Supplied text:
5 Controversies Surrounding the Dangote Refinery
News - September 18, 2024

5 Controversies Surrounding the Dangote Refinery

The Dangote Refinery, heralded as Africa’s largest and the world’s most substantial single-train facility, represents a $20 billion investment poised to transform Nigeria’s energy landscape. 

Spearheaded by billionaire Alhaji Aliko Dangote, the refinery boasts a substantial storage capacity of 4.5 billion liters, enough to meet Nigeria’s crude needs for 20 days and store petrol for 15 days. It is set to produce 53 million liters of petrol and 1.1 million tonnes of products daily. 

Aiming to become a leading foreign exchange supplier, the refinery targets $30 billion in revenues by 2025. Given these ambitious plans, government authorities are expected to actively support this significant national investment. Here are some major controversies surrounding the refinery.

Licensing and operational delays

The Nigerian National Petroleum Corporation Limited (NNPCL) has raised concerns about the Dangote Refinery still being in the pre-commissioning stage and not yet being licensed for full operation. This has led to skepticism about the refinery’s ability to fulfill its anticipated role in alleviating Nigeria’s fuel crisis.

Allegations of High Sulfur Content in Dangote Diesel

  • Claims against Dangote refinery: There have been online reports and allegations suggesting that the diesel produced by the Dangote Refinery contains excessively high sulfur levels, reaching up to 1,200 ppm in some batches. These claims have raised concerns about the quality and environmental compliance of Dangote’s diesel products.
  • Refinery’s defense: Dangote and its officials have vehemently denied these allegations, labeling them as false and part of a deliberate attempt to sabotage the refinery. They presented their own laboratory test results, showing that their diesel has a much lower sulfur content (e.g., 87.6 ppm) compared to imported diesel samples, which reportedly exceed 1,800 ppm. Additionally, they have accused the Nigerian Midstream and Downstream Petroleum Regulatory Authority (NMDPRA) of manipulating data and issuing fake quality certificates to undermine their products.

The regulatory bodies and discrepancies in crude oil supply

  • Initial allegations: Dangote Refinery management accused the Nigerian National Petroleum Corporation Limited (NNPCL) of supplying only 33% of the crude oil required for the refinery’s operations, suggesting deliberate sabotage.

Data section:

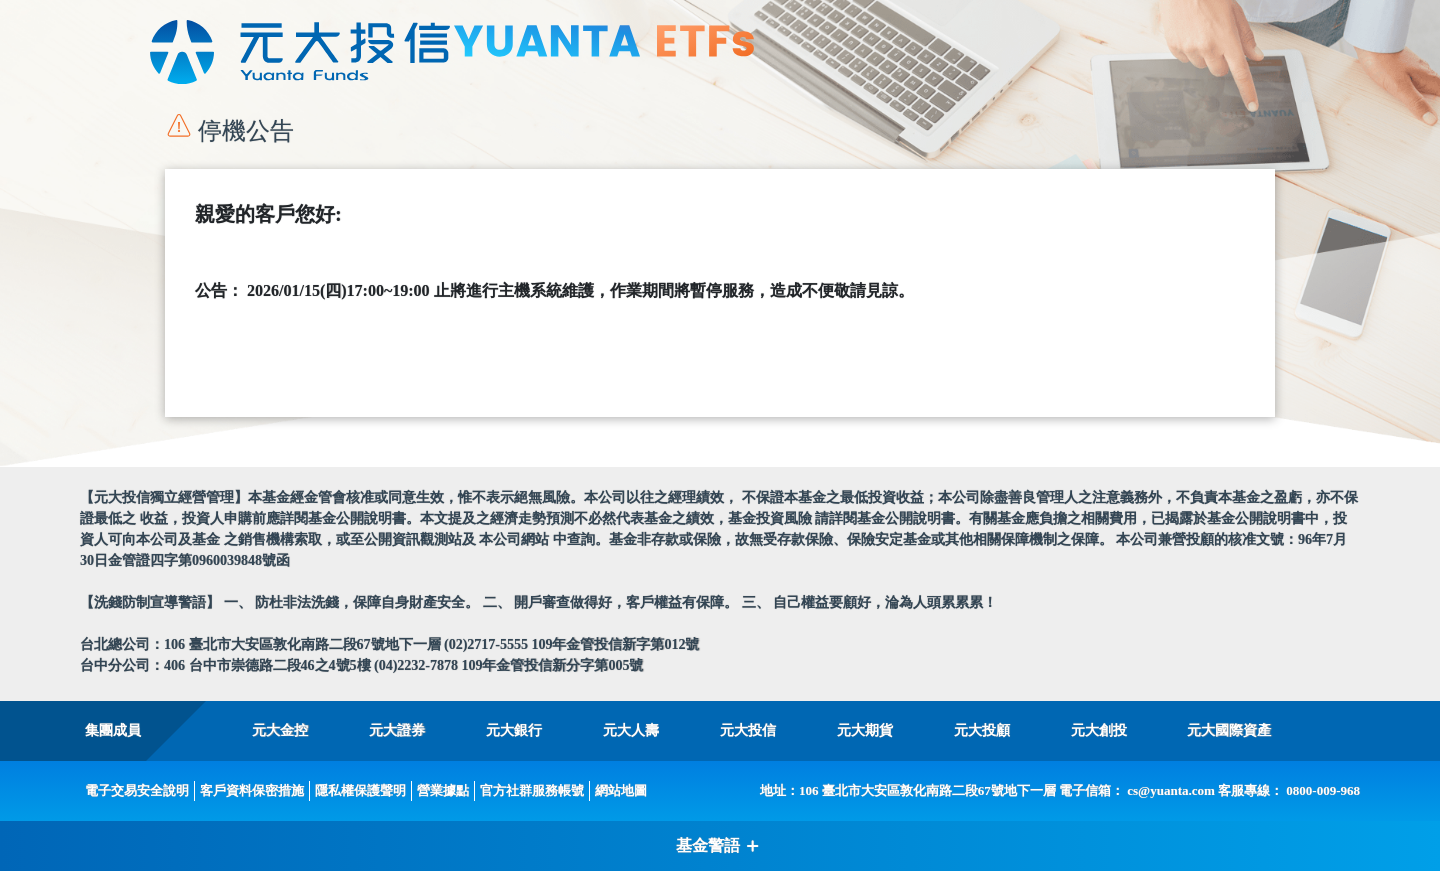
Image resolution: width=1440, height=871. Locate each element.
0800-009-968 (1323, 790)
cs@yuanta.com (1171, 790)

Set problem 1:
In the Dangote Refinery article, why are government authorities expected to actively support the refinery? Answer in one to three sentences.
Set problem 2:
Carry on with the Dangote Refinery article from the point where it stops.

Result 1:
The article says the refinery aims to become a leading foreign exchange supplier and targets $30 billion in revenues by 2025. Because of these ambitious plans, it says authorities are expected to actively support what it calls a significant national investment.

Result 2:
  • Revelation and backlash: During a Senate Ad-hoc Committee session, Aliyu Suleiman, Chief Strategy Officer of Dangote Refinery, admitted that NNPCL had actually been supplying 60% of the needed crude oil, contrary to previous claims. This admission has fueled accusations of blackmail and deceptive practices by the refinery’s management.

Additionally, there have been public disputes over product pricing announcements by NNPCL. Dangote Refinery rejected NNPCL’s press release on petrol prices, labeling it misleading and insisting that their pricing remains dollar-denominated, which has further strained relations between the refinery and regulatory authorities.

The International Oil Companies (IOCs), sourcing crude oil locally 

  • Dangote’s claim: Alhaji Aliko Dangote publicly criticized International Oil Companies (IOCs) operating in Nigeria for obstructing his efforts to source crude oil locally. Devakumar Edwin, Vice President of Dangote Industries Limited, asserted that local fuel marketers are deliberately boycotting Dangote Refinery’s products. He claimed that only about 3% of the refinery’s output is being purchased locally, with the remaining 97% being exported.
  • Market response: Contrarily, the Depot and Petroleum Products Marketers Association of Nigeria (DAPPMAN) and other independent marketers refuted this claim. DAPPMAN reported that 60% of the refinery’s products have been purchased locally, citing specific data and involvement from over 40 independent marketers. This discrepancy has led to accusations that Dangote Refinery is spreading misinformation to manipulate public perception and pressure the government.

This tension suggests that IOCs may be influencing the market to favor imported crude over domestically sourced oil, potentially forcing the refinery to rely on foreign crude supplies instead of supporting local production.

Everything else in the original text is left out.